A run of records
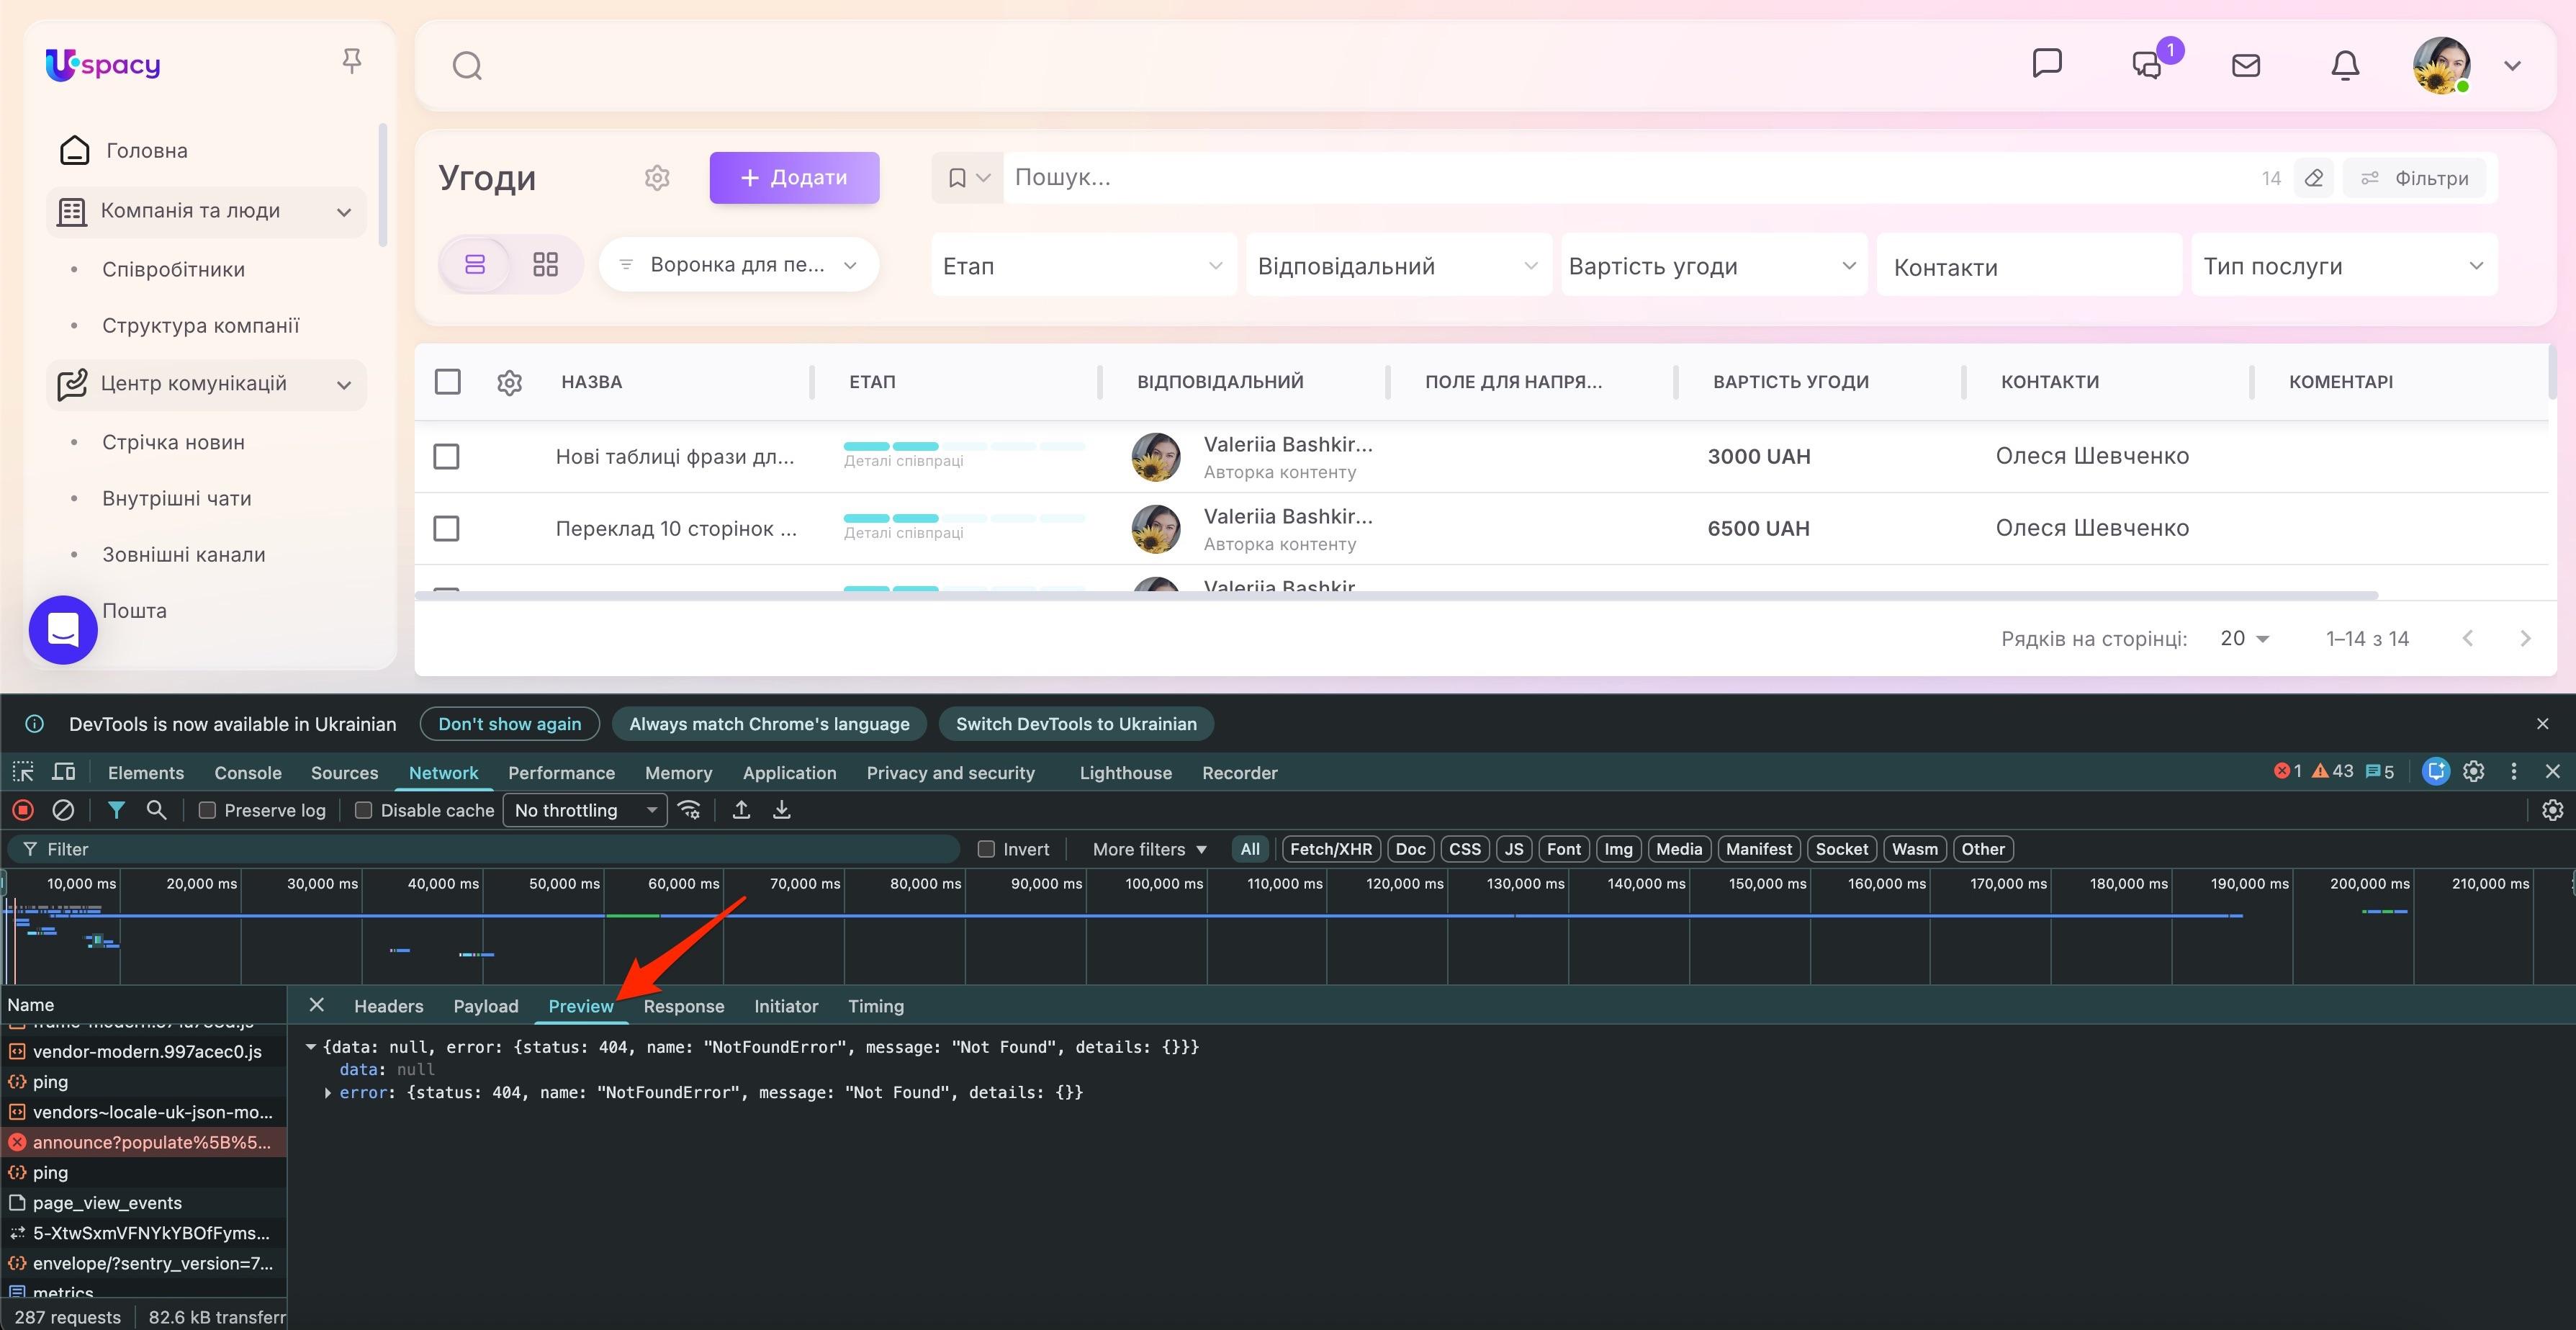Expand the Етап filter dropdown
Image resolution: width=2576 pixels, height=1330 pixels.
[x=1083, y=266]
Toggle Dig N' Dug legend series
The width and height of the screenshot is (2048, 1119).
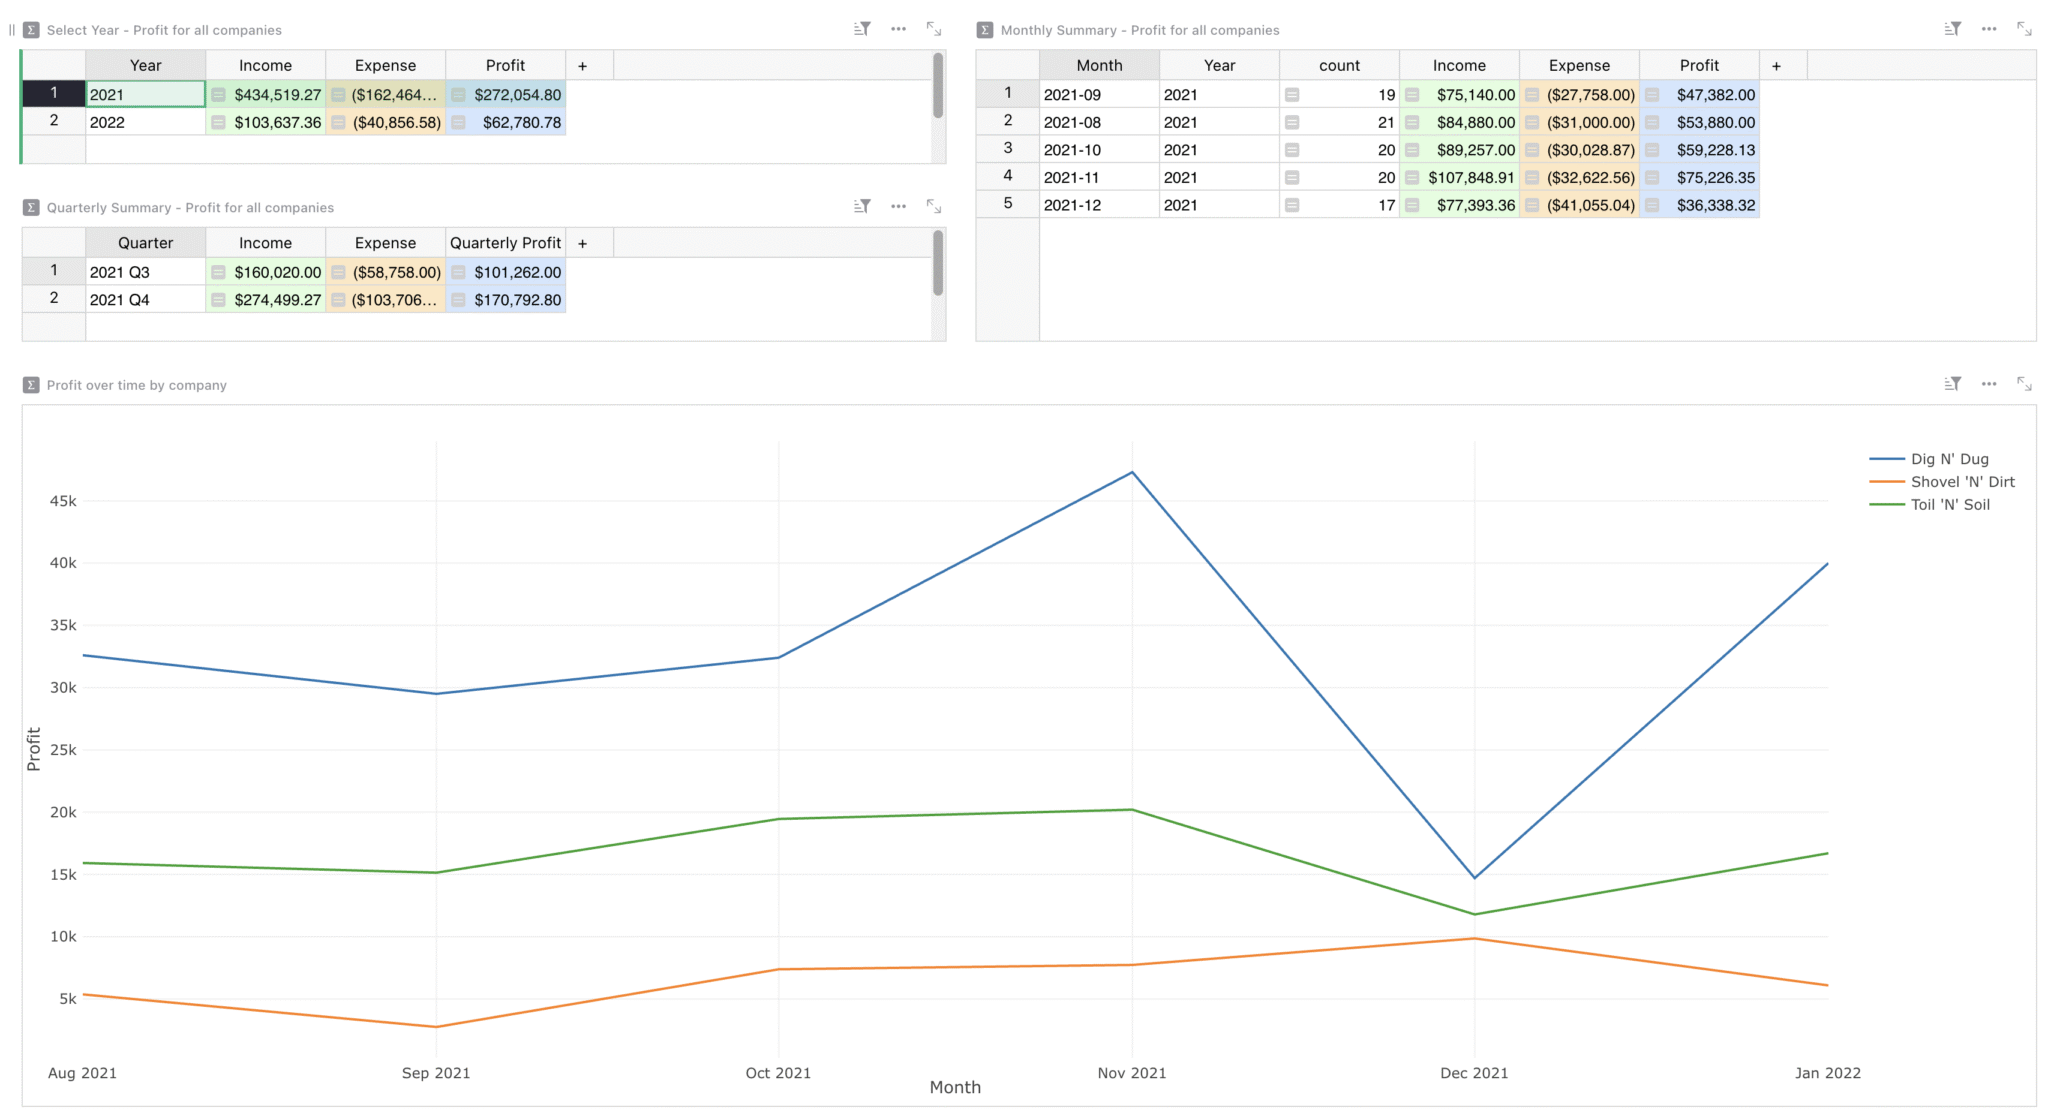(1948, 459)
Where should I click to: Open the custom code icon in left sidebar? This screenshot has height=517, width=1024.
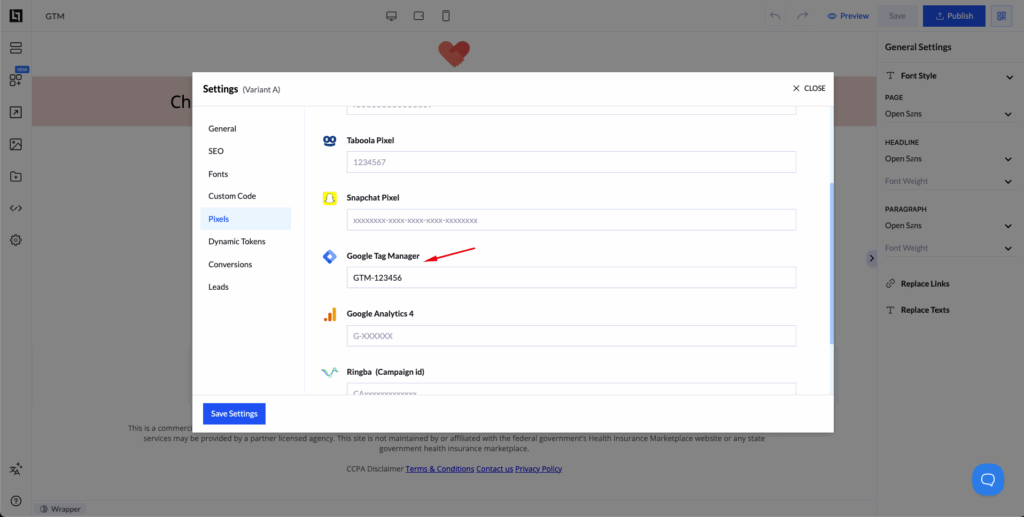16,208
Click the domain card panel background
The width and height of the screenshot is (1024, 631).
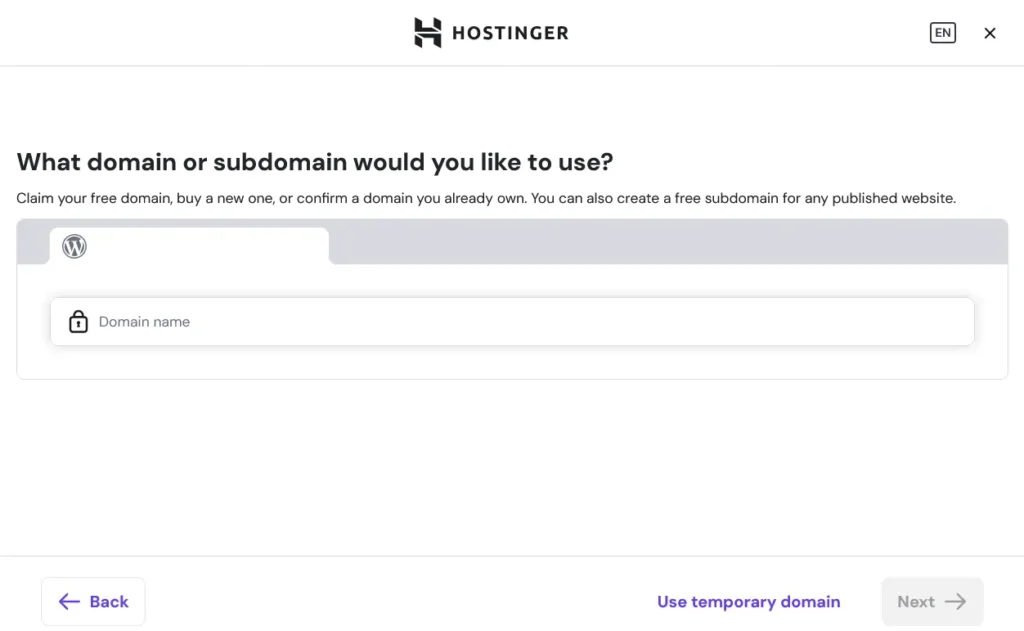(512, 360)
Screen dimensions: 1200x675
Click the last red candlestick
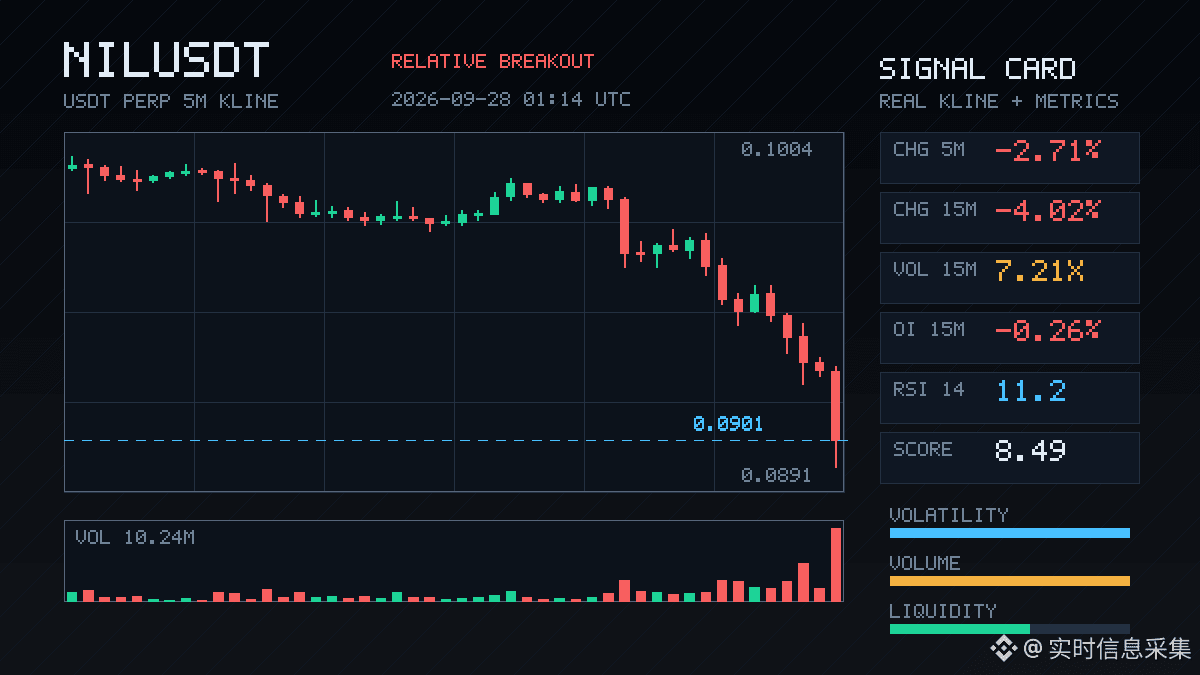click(836, 417)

What you will do: Present every line of the material from the one containing "Toggle Dig N' Dug legend series" through the end, inclusive, as a Markdown table with the columns Row and Line, skipping blank lines. Leave the pictures out.

Exercise answer:
| Row | Line |
|---|---|
| 1 | Toggle Dig N' Dug legend series |
| 2 | The width and height of the screenshot is (2048, 1119). |
| 3 | (1948, 459) |
| 4 | Where should I click to: Open the custom code icon in left sidebar? This screenshot has height=517, width=1024. |
| 5 | 16,208 |
| 6 | Click the domain card panel background |
| 7 | The width and height of the screenshot is (1024, 631). |
| 8 | (512, 360) |
| 9 | Screen dimensions: 1200x675 |
| 10 | Click the last red candlestick |
| 11 | click(836, 417) |